Stories Behind Objects: Aramono Handling Session for Guests with Visual Impairments
Discover the stories behind a range of aramono (everyday Japanese household objects) during an object handling session at Japan House London created especially for blind and partially sighted guests.
Aramono refers to objects such as brooms, dustpans, and kitchen tools, all items for use in daily life found in most Japanese homes. Aramono items are individual and one-and-only, sometimes rough and imperfect, as they are made of natural materials, often by hand, or manufactured in one of many small workshops that can be found scattered around Japan.
While handling the range of objects, from handy sake warming cups to comfortable slippers made of straw and recycled fabric, guests can learn about each object’s functionality, materials and the craftspeople who made them while gaining an insight into everyday life in Japan.
The workshop is led by Matsuno Hiroshi, owner of Matsunoya, a wholesaler of miscellaneous household items based in Tokyo.
Booking is conducted using Eventbrite. Please note that this event is for blind and partially sighted guests only.
To book tickets, click on the button below.
If you have any questions about this event or how to book, please email [email protected], or call us on +44 (0)20 7932 7100.
Assistance dogs and companions are welcome.
Arriving at Japan House
Japan House London is located on the corner of Kensington High Street and Derry Street, within a two-minute walk from High Street Kensington Station (go right after leaving the station on Kensington High Street). You can find detailed directions on our Visit webpage.

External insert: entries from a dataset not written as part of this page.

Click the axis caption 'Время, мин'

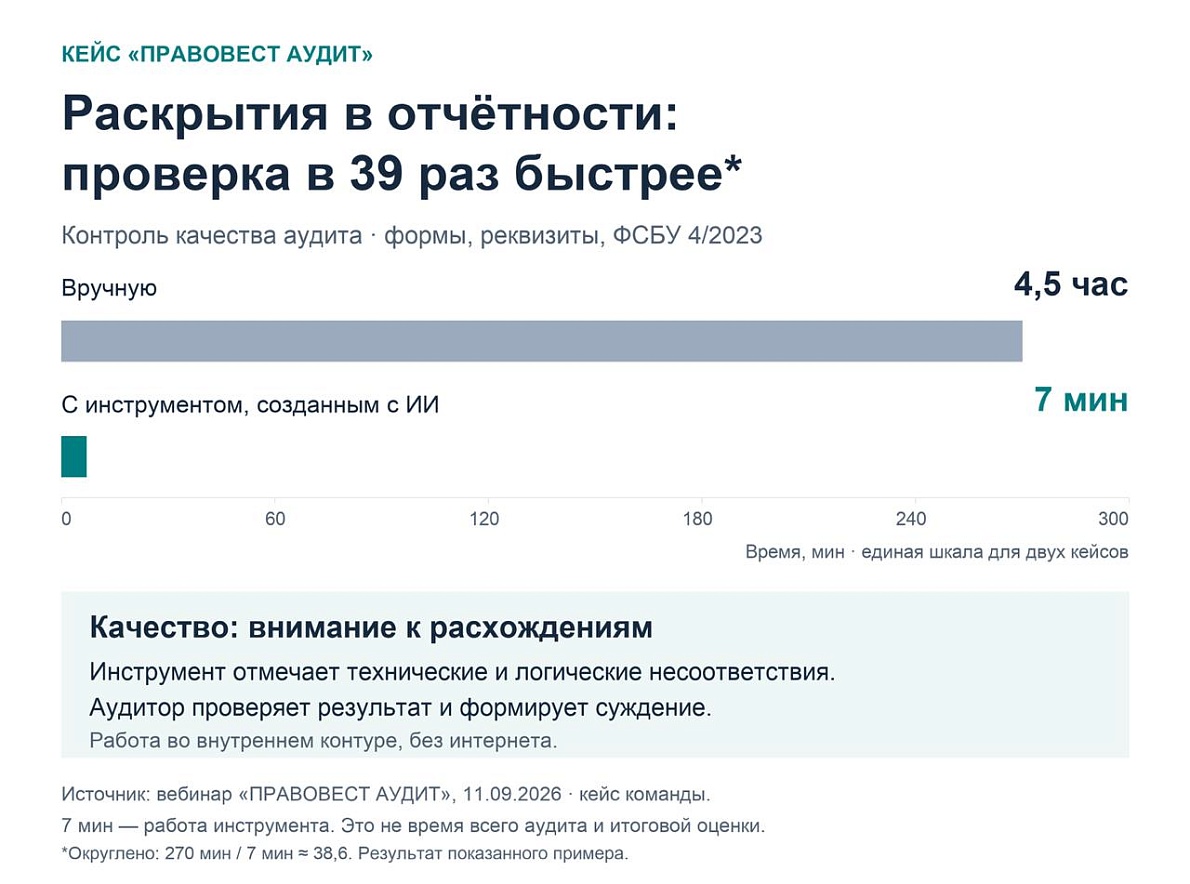[x=795, y=552]
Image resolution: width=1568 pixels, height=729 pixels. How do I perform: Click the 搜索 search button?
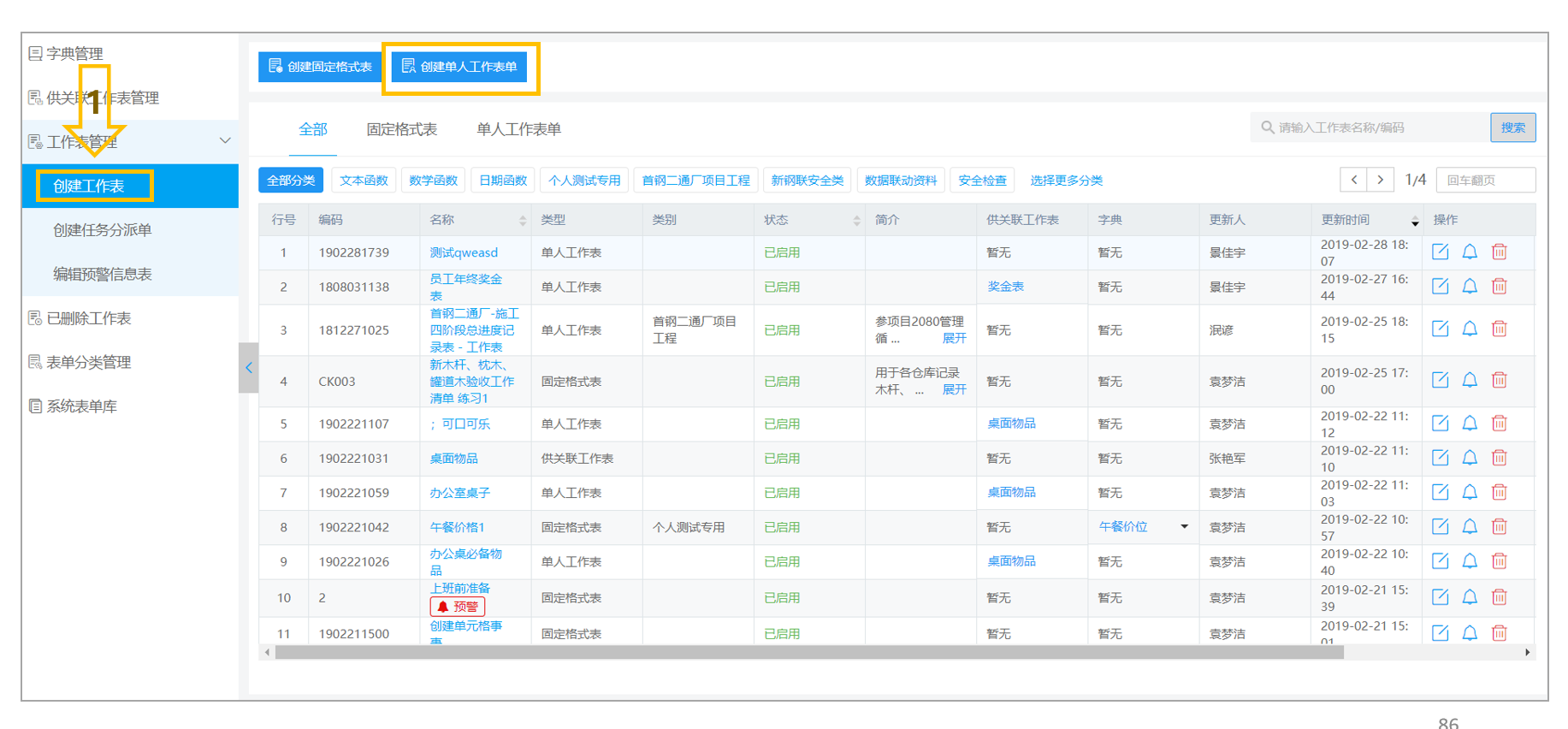pos(1512,127)
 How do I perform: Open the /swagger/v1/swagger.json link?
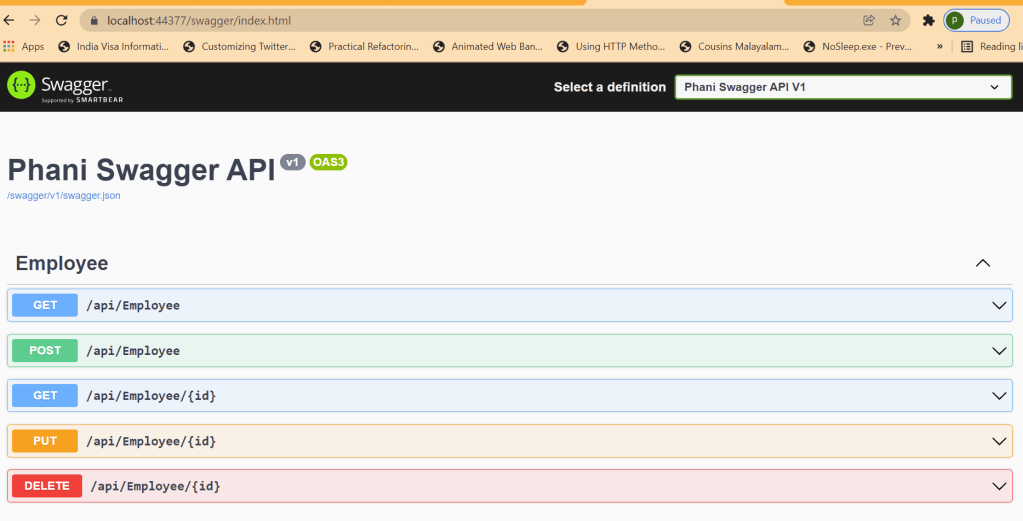point(64,196)
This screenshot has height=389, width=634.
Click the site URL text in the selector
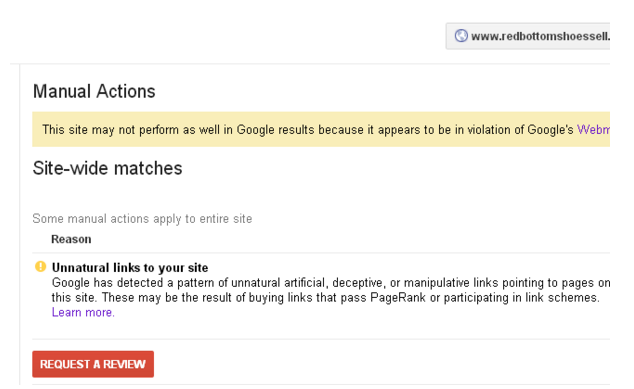pos(540,36)
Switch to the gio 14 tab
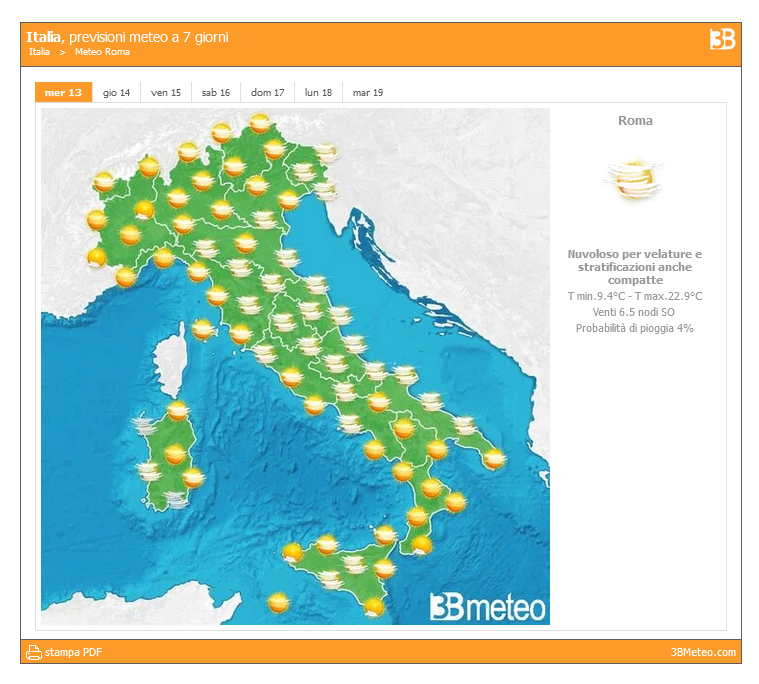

The session takes place in the Library on Japan House London’s Lower Ground Floor which is accessible by a lift.
About the speaker
Matsuno Hiroshi was born in Tokyo in 1953. He is the owner of Matsunoya, a wholesaler and retailer of miscellaneous household items based in Tokyo. After studying bag making at Ichizawa Hanpu in Kyoto from 1977 to 1981, he returned to his place of birth. Influenced by bluegrass music and heavy-duty workwear, he shifted his business focus to everyday items when he took over his family's wholesale bag business. Since then, he has been supplying Japanese households with sustainable items indispensable in daily life. Matsunoya staff travel across Japan to find items lovingly made in small, local factories and farms. The company also produces its own original aramono by working directly with small manufacturers.